Image for Art for heart’s sake: five projects that use the arts to improve mental health

Art for heart’s sake: five projects that use the arts to improve mental health

From comedy for elderly people to a reading group to help combat social isolation, our pick of five projects that use the arts to improve mental health

From comedy for elderly people to a reading group to help combat social isolation, our pick of five projects that use the arts to improve mental health

1. Comedy in a care home – Care Home Tour

“Dementia doesn’t smother their capacity to feel joy” says Liam ‘Pope’ Lonergan, a part-time standup comic and full-time carer. He co-organised a troupe to perform The Care Home Tour, a comedy gig for residents with and without dementia at the Madelayne Court Care Home in Chelmsford, Essex, in October. It combined physical comedy, clowning, stand-up and interactive games.

SOURCE MATERIAL:

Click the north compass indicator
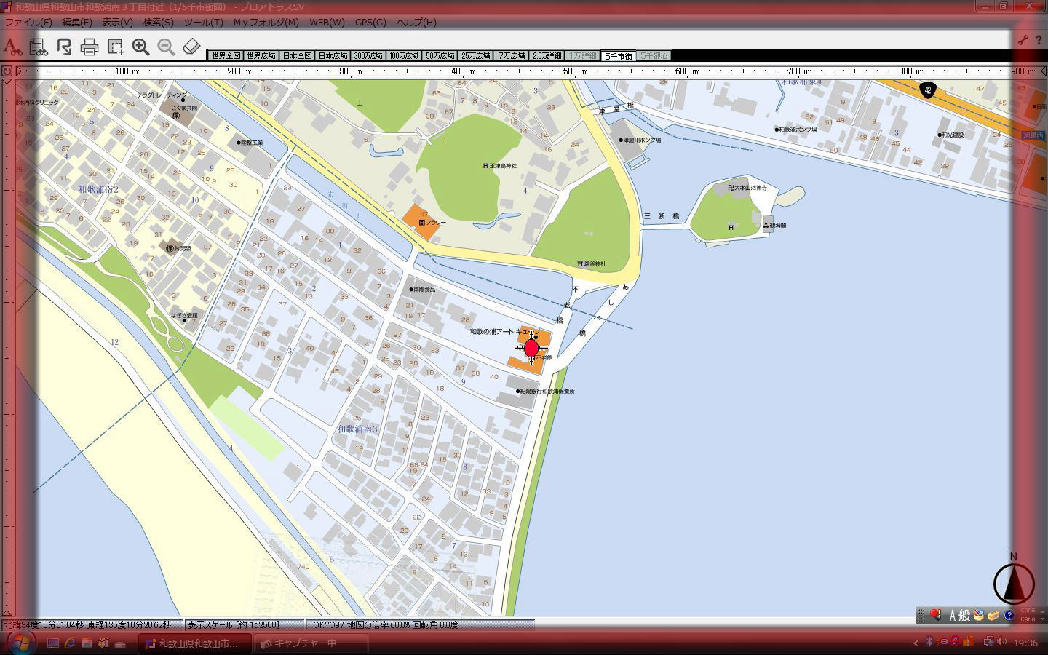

WHAT TO WORK ON:
[a] In the article on arts projects for mental health, where was The Care Home Tour performed?
[b] Resume the article on arts projects for mental health from the point where it stops.
The material plays no part in this work.

WRITTEN ANSWERS:
[a] At the Madelayne Court Care Home in Chelmsford, Essex.

[b]
“People treat their elderly residents like potted plants: make sure they’re watered and keep them out of direct sunlight,” says Lonergan. “Having worked as a care assistant for nearly five years – interacting with them, consoling them, being shown around the neighbourhood of their memories, I can assure you that their twilight years aren’t just a protracted terminus. Dementia is about living in, and so for, the moment. This coincides with live comedy where a big part of the thrill is the spontaneity and precariousness of the moment.”

Image: Care Home Tour

2. Theatre about mental health – Acting Now

Cambridge-based theatre company Acting Now unites adults with and without mental health challenges to explore the subject and its enduring taboos. Participants on its Making Changes programme attend weekly drama sessions. “The group has become family and helped them to improve their lives at different levels,” says Marina Pallarès Elias, Acting Now founder and artistic director.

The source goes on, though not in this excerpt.